Explanation: This code iterates the process of computing centroids and assigning observations until convergence.

(f) In your plot from (a), color the observations according to the cluster labels obtained.

# Plot with final cluster colors
plot(data$X1, data$X2, xlim = c(0, 7), ylim = c(0, 5), 
     main = "Final K-means Clustering",
     xlab = "X1", ylab = "X2", pch = 19, 
     col = c("red", "blue")[new_clusters])
text(data$X1, data$X2, labels = 1:6, pos = 3)

# Add centroids to the plot
final_centroids <- compute_centroids(data, new_clusters)
points(final_centroids[,1], final_centroids[,2], pch = 8, 
       col = c("red", "blue"), cex = 2)
legend("topright", legend = c("Cluster 1", "Cluster 2"), 
       col = c("red", "blue"), pch = 19)

Explanation: This code plots the observations colored by their final cluster assignments and shows the final centroids.

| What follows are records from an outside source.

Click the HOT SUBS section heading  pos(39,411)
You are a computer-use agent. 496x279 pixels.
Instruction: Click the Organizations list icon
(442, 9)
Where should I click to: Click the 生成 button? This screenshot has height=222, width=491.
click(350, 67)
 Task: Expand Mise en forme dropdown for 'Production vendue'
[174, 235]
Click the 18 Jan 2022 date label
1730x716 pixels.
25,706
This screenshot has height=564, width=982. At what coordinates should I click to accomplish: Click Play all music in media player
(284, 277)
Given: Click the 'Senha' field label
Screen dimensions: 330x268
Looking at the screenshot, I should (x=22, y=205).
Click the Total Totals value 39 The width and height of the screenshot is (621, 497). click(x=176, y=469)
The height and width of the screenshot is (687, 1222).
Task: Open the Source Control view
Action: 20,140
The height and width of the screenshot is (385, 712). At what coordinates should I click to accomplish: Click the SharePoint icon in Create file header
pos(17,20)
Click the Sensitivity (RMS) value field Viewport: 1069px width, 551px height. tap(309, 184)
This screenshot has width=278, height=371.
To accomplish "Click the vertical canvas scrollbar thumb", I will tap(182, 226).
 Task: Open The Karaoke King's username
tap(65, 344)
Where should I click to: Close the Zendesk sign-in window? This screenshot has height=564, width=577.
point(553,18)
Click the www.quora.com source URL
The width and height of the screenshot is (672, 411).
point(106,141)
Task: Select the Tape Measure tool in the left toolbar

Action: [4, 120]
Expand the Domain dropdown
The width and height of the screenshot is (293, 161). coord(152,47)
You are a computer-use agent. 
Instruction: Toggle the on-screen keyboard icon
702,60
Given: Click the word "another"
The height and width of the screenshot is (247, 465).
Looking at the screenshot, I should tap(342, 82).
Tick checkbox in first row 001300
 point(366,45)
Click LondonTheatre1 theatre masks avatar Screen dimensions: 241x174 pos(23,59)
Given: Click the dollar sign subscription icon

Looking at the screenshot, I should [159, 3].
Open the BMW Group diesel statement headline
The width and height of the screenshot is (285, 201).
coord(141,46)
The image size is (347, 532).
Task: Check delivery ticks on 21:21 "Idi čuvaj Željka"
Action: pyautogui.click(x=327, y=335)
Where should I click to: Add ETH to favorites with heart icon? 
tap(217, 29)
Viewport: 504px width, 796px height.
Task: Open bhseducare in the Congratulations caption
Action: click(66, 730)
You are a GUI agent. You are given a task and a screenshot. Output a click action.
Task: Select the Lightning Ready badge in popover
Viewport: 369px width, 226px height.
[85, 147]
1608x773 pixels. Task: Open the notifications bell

4. Suppose that for a particular data set, we perform hierarchical clustering using single linkage and using complete linkage. We obtain two dendrograms.

(a) At a certain point on the single linkage dendrogram, the clusters {1,2,3} and {4,5} fuse. On the complete linkage dendrogram, the clusters {1,2,3} and {4,5} also fuse at a certain point. Which fusion will occur higher on the tree, or will they fuse at the same height, or is there not enough information to tell?

# simple code that would help understand the concept in general

# Create a simple example distance matrix
set.seed(123)
example_dist <- dist(matrix(rnorm(5*2), ncol=2))

# Perform hierarchical clustering
hc_single <- hclust(example_dist, method = "single")
hc_complete <- hclust(example_dist, method = "complete")

# Plot both dendrograms side by side
par(mfrow=c(1,2))
plot(hc_single, main="Single Linkage")
plot(hc_complete, main="Complete Linkage")

Explanation: In general, the fusion will occur higher (at greater height) in the complete linkage dendrogram because complete linkage uses the maximum distance between any two points from each cluster.

(b) At a certain point on the single linkage dendrogram, the clusters {5} and {6} fuse. On the complete linkage dendrogram, the clusters {5} and {6} also fuse at a certain point. Which fusion will occur higher on the tree, or will they fuse at the same height, or is there not enough information to tell?

# For singleton clusters like {5} and {6}, both methods will fuse at the same height
# because there's only one distance to consider between the two clusters

# In general, this would be the distance between object 5 and object 6 in the distance matrix
print("For singleton clusters {5} and {6}, both single and complete linkage")
## [1] "For singleton clusters {5} and {6}, both single and complete linkage"
print("will fuse at the same height, which is exactly the distance between")
## [1] "will fuse at the same height, which is exactly the distance between"
print("objects 5 and 6 in the original distance matrix.")
## [1] "objects 5 and 6 in the original distance matrix."

Explanation: The fusion will occur at the same height in both dendrograms because with singleton clusters, the minimum and maximum distances between clusters are the same.